__Work to complete__.
In the entries that follow, which lines hold the string "Elektriker"? List them.
========
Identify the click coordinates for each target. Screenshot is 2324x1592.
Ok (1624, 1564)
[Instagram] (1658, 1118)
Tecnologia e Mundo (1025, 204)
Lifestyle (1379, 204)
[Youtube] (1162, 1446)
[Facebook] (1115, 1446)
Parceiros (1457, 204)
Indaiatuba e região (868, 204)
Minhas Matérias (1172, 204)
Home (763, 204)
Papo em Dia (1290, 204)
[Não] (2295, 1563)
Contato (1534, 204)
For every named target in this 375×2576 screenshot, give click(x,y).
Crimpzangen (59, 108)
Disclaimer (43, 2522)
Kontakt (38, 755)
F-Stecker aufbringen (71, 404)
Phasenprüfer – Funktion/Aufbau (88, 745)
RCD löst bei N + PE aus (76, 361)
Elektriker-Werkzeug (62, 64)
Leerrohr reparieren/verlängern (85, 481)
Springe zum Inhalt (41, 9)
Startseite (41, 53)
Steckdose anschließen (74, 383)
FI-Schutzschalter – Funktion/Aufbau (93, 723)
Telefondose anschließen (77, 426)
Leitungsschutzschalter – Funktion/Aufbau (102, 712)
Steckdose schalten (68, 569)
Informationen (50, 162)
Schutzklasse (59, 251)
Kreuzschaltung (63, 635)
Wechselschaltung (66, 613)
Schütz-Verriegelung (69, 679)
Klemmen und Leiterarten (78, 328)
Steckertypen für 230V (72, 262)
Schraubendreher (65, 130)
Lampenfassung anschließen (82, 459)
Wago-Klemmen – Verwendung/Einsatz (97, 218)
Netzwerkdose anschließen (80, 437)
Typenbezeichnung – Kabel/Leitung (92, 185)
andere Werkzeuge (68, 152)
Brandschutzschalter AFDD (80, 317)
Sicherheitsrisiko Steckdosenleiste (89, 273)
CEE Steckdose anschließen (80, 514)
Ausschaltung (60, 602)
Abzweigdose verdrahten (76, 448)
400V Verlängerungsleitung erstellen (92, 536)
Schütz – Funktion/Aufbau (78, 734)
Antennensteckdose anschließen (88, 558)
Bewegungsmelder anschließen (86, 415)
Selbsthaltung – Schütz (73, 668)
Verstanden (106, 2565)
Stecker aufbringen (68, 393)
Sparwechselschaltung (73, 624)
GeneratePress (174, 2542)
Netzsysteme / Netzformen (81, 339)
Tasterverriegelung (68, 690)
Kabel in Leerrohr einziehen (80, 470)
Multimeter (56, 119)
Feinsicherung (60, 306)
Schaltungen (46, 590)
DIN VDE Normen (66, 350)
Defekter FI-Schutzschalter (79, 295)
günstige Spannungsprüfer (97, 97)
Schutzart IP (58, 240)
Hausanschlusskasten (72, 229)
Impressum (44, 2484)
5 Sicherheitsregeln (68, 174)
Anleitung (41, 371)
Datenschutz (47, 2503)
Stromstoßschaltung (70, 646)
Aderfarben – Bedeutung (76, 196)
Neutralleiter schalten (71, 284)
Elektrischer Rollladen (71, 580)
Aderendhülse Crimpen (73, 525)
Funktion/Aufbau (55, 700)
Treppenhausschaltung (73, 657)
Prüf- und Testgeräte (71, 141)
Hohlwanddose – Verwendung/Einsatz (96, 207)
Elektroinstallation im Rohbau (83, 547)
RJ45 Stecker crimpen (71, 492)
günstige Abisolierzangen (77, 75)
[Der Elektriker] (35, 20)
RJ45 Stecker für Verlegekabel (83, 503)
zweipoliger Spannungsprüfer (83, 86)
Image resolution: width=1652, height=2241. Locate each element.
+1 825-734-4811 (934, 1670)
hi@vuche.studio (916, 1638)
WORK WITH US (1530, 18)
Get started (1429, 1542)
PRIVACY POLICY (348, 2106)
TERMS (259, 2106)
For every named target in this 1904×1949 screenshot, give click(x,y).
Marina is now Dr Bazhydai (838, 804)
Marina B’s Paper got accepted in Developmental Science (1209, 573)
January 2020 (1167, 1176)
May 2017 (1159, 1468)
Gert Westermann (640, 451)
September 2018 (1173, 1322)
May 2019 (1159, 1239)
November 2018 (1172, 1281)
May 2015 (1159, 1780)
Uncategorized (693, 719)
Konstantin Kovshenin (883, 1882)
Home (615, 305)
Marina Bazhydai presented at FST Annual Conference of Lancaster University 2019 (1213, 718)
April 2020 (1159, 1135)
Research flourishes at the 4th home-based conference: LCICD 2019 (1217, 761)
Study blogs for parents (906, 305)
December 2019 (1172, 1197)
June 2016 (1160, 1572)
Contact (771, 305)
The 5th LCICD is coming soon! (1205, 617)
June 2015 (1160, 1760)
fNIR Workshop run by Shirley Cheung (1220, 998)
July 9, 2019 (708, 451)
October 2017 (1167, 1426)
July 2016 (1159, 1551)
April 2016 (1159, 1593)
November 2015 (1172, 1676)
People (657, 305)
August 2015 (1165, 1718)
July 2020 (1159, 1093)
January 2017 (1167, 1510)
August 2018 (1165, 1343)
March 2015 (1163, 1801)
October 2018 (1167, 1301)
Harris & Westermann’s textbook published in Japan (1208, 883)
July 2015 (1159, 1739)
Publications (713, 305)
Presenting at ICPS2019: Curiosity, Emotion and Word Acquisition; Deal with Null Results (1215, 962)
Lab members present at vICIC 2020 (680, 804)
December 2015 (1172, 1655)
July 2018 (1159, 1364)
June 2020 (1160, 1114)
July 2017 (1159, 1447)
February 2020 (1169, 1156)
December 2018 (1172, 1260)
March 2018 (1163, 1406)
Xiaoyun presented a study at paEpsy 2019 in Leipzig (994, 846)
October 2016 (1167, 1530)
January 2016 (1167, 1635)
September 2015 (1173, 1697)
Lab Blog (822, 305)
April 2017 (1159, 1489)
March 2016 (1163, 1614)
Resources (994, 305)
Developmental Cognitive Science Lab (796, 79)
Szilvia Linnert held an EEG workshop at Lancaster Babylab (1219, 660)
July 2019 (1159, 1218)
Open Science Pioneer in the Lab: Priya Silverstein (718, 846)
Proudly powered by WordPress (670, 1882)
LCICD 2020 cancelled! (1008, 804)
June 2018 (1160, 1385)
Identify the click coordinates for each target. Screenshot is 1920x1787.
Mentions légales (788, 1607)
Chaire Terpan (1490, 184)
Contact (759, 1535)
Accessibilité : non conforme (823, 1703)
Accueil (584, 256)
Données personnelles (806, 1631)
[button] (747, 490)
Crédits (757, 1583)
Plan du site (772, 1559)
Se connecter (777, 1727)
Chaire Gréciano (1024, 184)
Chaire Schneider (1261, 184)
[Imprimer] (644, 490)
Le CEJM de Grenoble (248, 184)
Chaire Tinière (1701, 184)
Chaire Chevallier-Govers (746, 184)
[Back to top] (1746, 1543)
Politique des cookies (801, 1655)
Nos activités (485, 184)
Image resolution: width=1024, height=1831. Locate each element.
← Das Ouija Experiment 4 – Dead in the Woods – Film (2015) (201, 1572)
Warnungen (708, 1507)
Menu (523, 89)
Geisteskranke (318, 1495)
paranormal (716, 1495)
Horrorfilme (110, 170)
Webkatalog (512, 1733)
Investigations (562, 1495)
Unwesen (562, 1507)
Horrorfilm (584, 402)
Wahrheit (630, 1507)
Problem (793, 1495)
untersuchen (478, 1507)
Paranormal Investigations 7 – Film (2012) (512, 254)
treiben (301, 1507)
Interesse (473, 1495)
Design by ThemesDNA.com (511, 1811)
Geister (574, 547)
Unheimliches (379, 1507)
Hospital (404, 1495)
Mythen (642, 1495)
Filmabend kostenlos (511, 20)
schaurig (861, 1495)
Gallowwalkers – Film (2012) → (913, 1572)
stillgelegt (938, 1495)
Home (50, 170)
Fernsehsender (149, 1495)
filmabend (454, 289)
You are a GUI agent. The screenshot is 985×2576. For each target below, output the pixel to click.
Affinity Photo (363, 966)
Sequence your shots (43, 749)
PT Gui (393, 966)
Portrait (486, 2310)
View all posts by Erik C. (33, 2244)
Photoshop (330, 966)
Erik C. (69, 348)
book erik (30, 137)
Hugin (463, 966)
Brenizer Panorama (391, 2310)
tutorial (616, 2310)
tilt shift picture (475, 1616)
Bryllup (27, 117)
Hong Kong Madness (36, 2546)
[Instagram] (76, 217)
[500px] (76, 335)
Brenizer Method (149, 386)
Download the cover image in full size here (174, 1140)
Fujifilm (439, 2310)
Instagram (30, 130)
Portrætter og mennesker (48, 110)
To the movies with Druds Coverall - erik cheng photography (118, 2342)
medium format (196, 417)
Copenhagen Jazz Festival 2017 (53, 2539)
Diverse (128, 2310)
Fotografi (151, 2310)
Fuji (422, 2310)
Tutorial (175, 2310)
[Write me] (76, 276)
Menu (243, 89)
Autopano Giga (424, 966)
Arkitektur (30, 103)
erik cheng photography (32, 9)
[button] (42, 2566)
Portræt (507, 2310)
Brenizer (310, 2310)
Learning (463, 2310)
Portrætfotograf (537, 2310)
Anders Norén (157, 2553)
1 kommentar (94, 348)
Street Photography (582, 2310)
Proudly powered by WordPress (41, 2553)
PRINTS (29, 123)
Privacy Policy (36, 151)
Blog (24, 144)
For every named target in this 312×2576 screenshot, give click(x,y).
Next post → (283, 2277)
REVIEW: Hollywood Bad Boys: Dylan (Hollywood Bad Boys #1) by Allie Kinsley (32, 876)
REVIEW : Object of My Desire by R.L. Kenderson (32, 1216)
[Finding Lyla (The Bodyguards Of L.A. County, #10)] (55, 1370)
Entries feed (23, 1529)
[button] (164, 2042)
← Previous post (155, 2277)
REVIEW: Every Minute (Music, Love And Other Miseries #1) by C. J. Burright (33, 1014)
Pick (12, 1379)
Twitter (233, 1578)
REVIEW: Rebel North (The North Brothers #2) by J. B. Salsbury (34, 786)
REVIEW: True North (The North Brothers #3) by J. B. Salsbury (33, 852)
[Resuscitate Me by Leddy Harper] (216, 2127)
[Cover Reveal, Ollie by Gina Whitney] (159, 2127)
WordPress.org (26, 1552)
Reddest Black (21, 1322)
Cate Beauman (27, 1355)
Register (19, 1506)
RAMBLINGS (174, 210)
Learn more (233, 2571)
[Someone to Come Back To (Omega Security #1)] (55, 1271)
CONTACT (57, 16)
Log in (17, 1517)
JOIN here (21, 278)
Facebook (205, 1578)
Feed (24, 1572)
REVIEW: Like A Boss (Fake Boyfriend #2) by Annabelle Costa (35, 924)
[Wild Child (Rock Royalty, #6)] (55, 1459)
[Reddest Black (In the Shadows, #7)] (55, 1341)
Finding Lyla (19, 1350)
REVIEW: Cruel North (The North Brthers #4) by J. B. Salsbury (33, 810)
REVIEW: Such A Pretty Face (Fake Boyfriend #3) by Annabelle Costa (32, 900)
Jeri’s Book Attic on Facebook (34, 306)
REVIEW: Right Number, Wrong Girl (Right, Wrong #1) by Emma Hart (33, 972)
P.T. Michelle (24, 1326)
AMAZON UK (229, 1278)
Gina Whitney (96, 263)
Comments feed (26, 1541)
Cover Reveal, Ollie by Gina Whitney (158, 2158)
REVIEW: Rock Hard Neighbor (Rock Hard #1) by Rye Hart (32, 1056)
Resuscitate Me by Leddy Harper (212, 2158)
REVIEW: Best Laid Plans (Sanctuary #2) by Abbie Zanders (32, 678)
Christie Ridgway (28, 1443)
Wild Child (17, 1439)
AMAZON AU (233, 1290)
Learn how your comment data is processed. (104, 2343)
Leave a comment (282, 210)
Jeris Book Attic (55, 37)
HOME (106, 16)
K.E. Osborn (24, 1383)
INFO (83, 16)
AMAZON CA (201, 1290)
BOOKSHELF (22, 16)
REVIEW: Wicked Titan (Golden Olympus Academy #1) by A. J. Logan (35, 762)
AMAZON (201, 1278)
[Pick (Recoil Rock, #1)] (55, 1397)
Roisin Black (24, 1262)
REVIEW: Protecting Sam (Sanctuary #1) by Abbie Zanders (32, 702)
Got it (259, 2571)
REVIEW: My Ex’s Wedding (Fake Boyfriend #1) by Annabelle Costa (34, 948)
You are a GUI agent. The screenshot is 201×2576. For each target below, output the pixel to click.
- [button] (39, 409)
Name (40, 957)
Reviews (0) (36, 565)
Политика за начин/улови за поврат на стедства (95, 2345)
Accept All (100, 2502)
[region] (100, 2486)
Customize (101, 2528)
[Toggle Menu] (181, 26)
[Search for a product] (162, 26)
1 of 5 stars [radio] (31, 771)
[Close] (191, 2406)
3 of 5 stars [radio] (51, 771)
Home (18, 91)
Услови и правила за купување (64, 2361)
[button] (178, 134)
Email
========
__Task solution__.
Elektriker-Werkzeug (62, 64)
[Der Elektriker] (35, 20)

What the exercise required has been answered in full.